[Given data Boundary: Start]

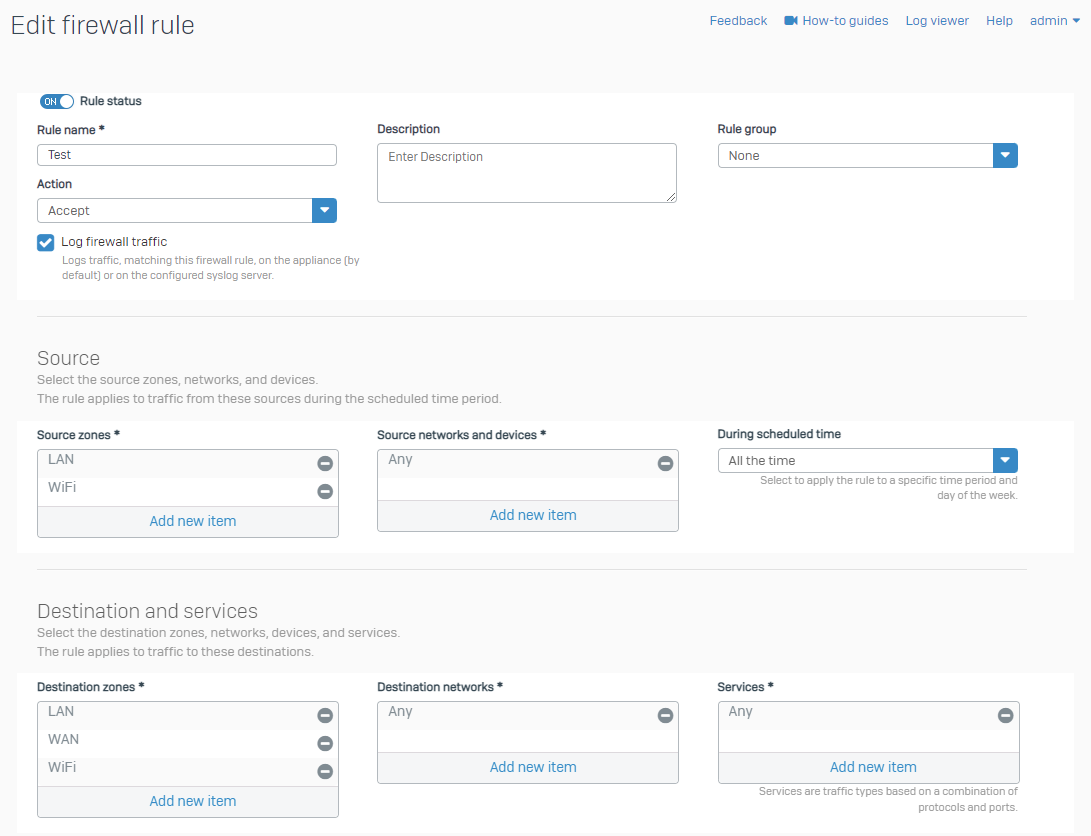The width and height of the screenshot is (1091, 836).
Task: Expand the Rule group dropdown
Action: tap(1005, 156)
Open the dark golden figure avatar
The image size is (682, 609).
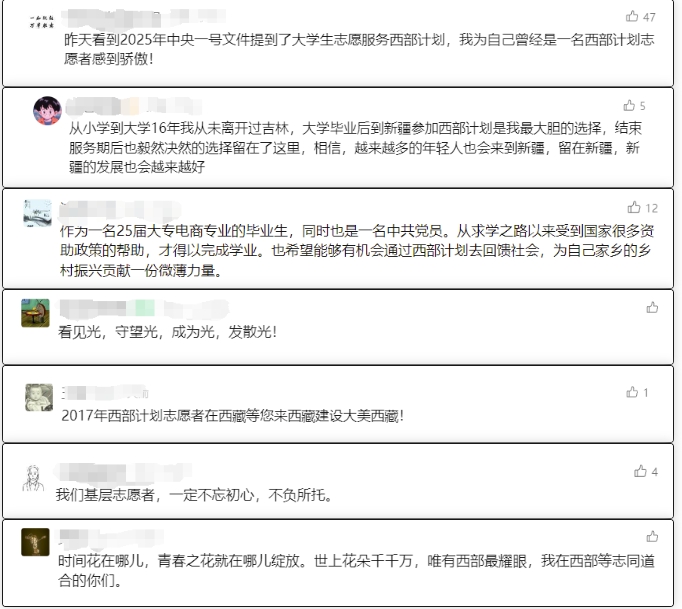coord(35,542)
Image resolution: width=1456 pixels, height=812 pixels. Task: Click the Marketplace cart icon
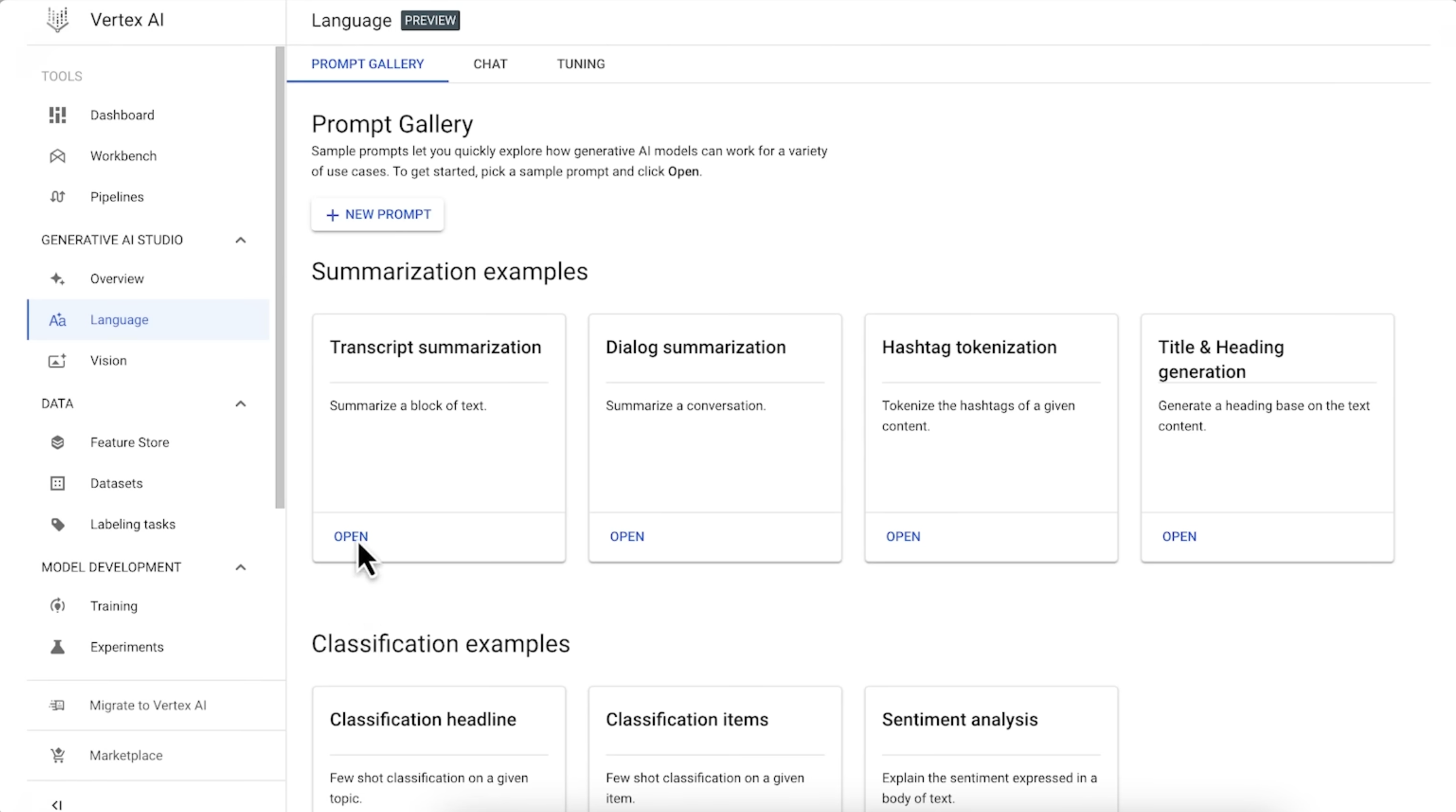pyautogui.click(x=57, y=755)
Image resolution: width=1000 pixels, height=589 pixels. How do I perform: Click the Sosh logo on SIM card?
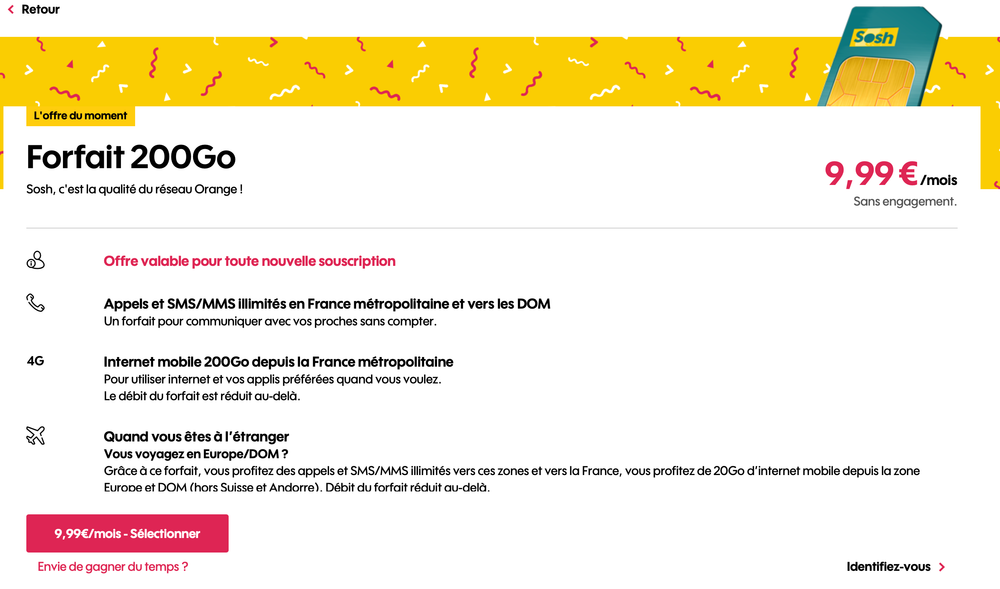coord(873,38)
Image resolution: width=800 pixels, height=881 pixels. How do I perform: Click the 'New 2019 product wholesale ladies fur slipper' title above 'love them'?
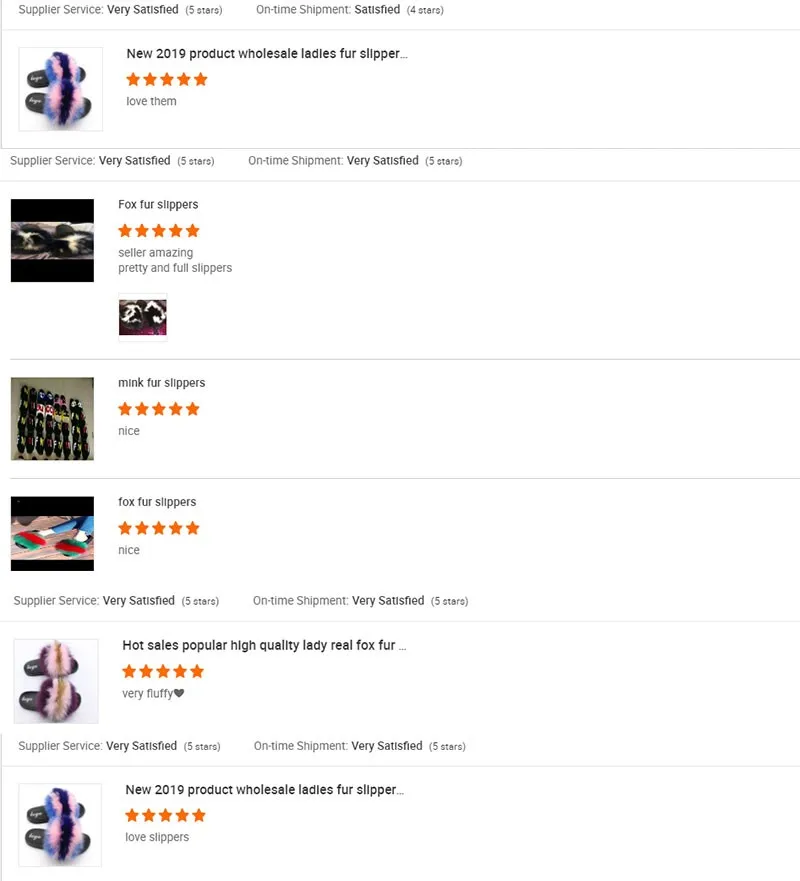pyautogui.click(x=267, y=53)
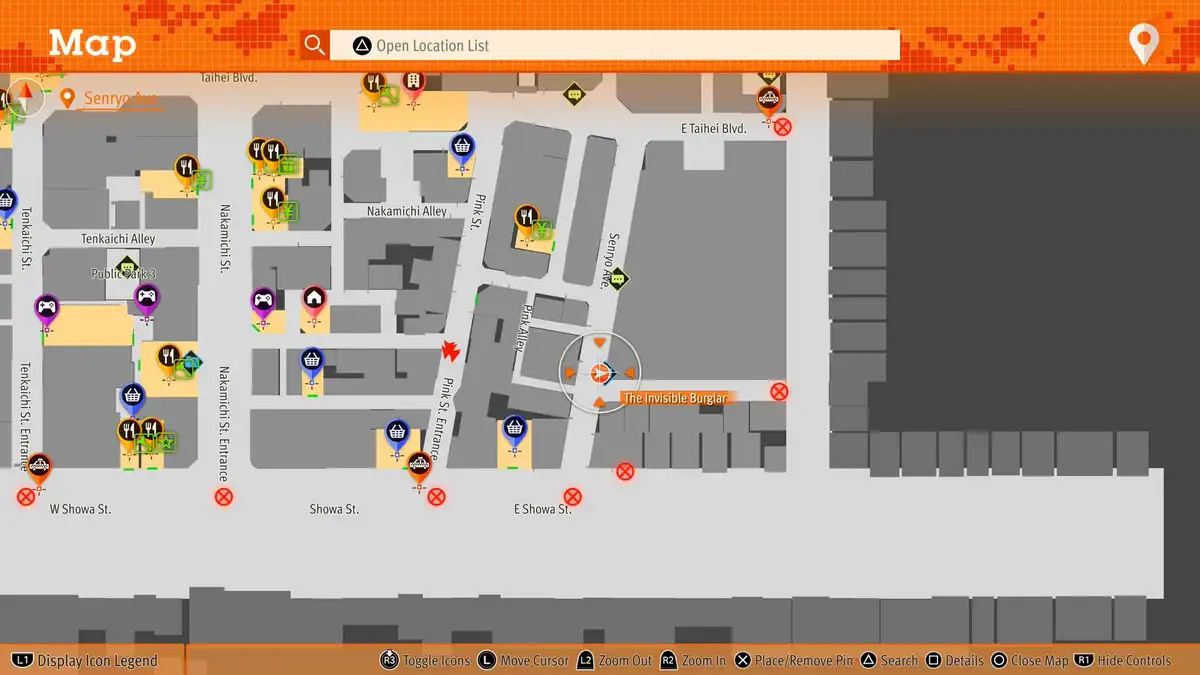Viewport: 1200px width, 675px height.
Task: Click the Senryo Ave. location name at top-left
Action: [x=120, y=99]
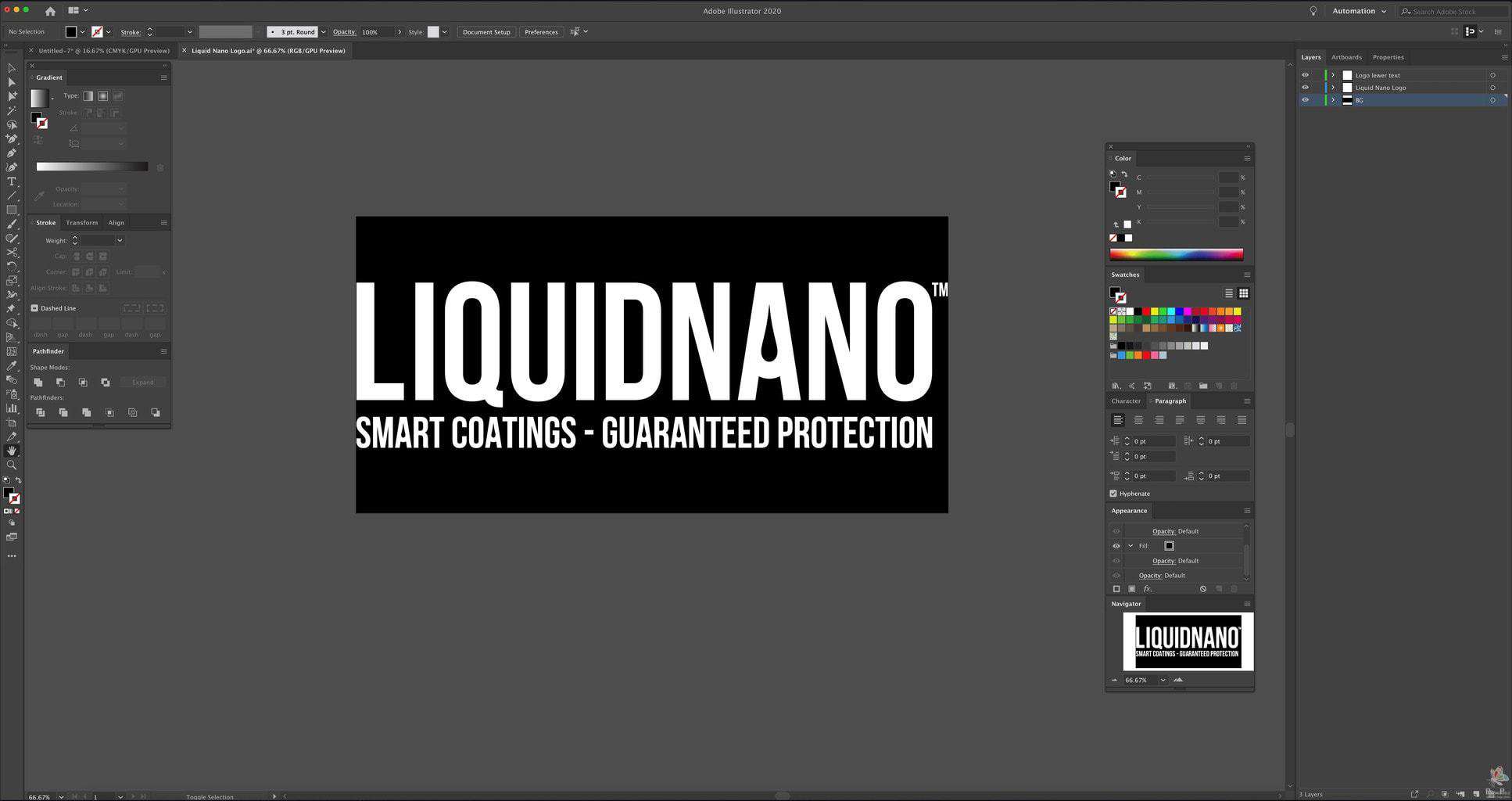Select the Zoom tool
Viewport: 1512px width, 801px height.
tap(12, 465)
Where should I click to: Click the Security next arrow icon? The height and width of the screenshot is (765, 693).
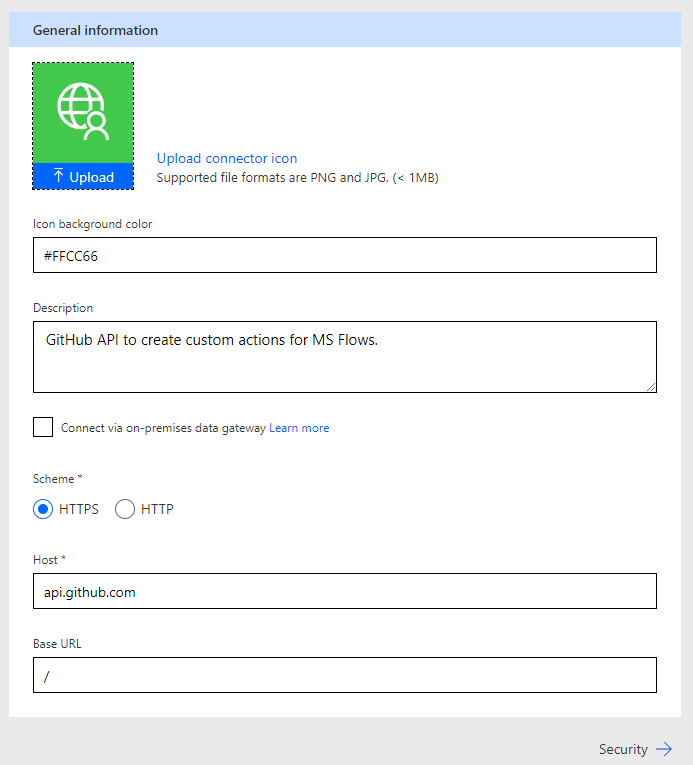[664, 748]
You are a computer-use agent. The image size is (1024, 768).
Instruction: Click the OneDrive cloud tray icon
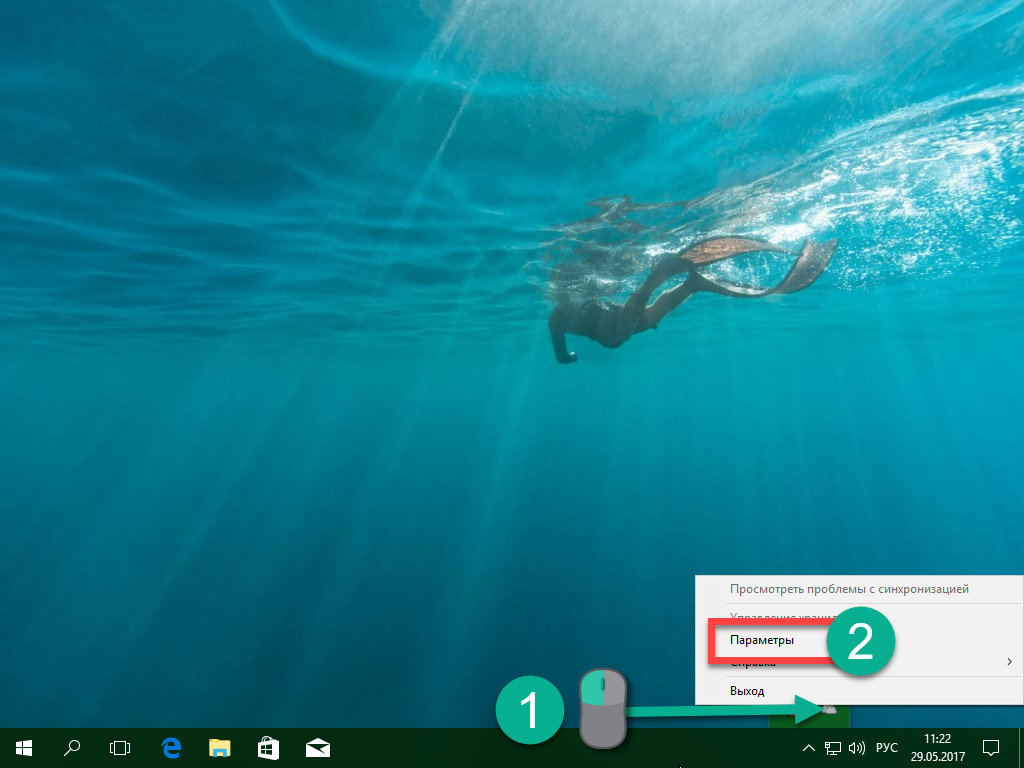(x=829, y=709)
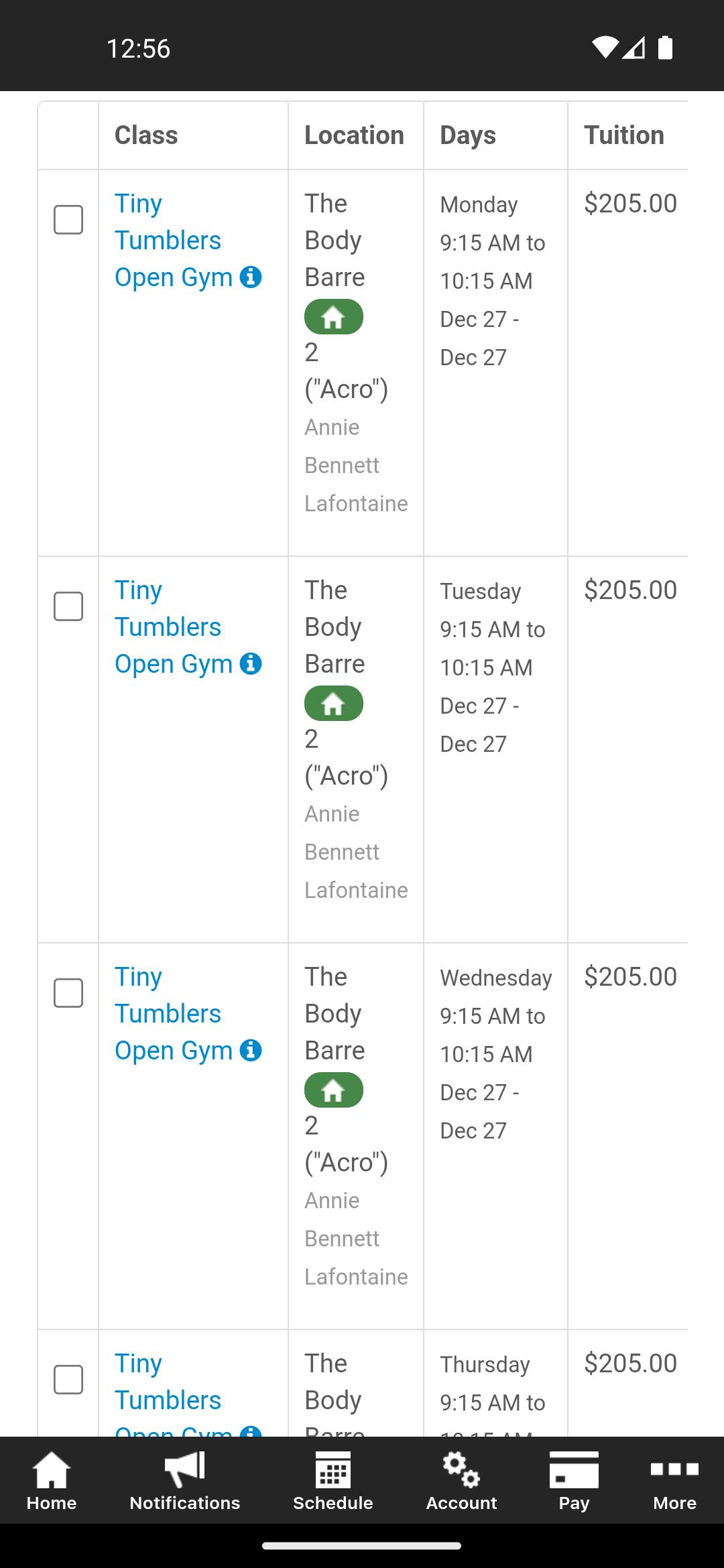Screen dimensions: 724x1568
Task: Open Wednesday's Tiny Tumblers Open Gym link
Action: pos(168,1014)
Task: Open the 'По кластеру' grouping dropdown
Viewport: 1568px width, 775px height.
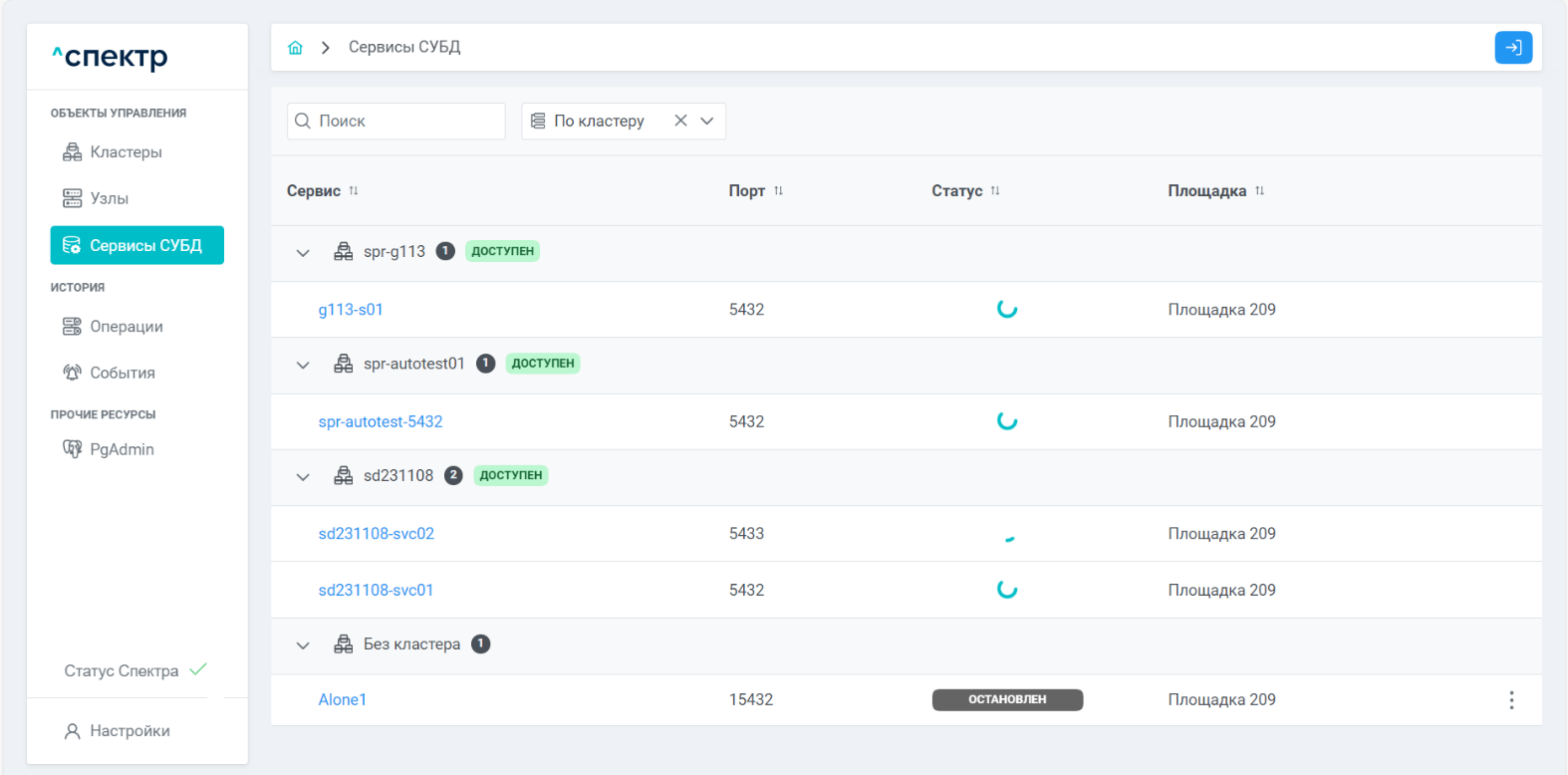Action: [x=707, y=121]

[Given data Boundary: End]

*Exercise*: Repeat word for word, and nothing more, the lines between the line containing "You are a computer-use" and the last line of the records above, inclusive, without pictures.

*Result of this exercise*:
You are a computer-use agent. The image size is (1024, 768).
Instruction: Click the OneDrive cloud tray icon
(x=829, y=709)
Screen dimensions: 724x1568
Task: Open Wednesday's Tiny Tumblers Open Gym link
Action: pos(168,1014)
Task: Open the 'По кластеру' grouping dropdown
Viewport: 1568px width, 775px height.
Action: [x=707, y=121]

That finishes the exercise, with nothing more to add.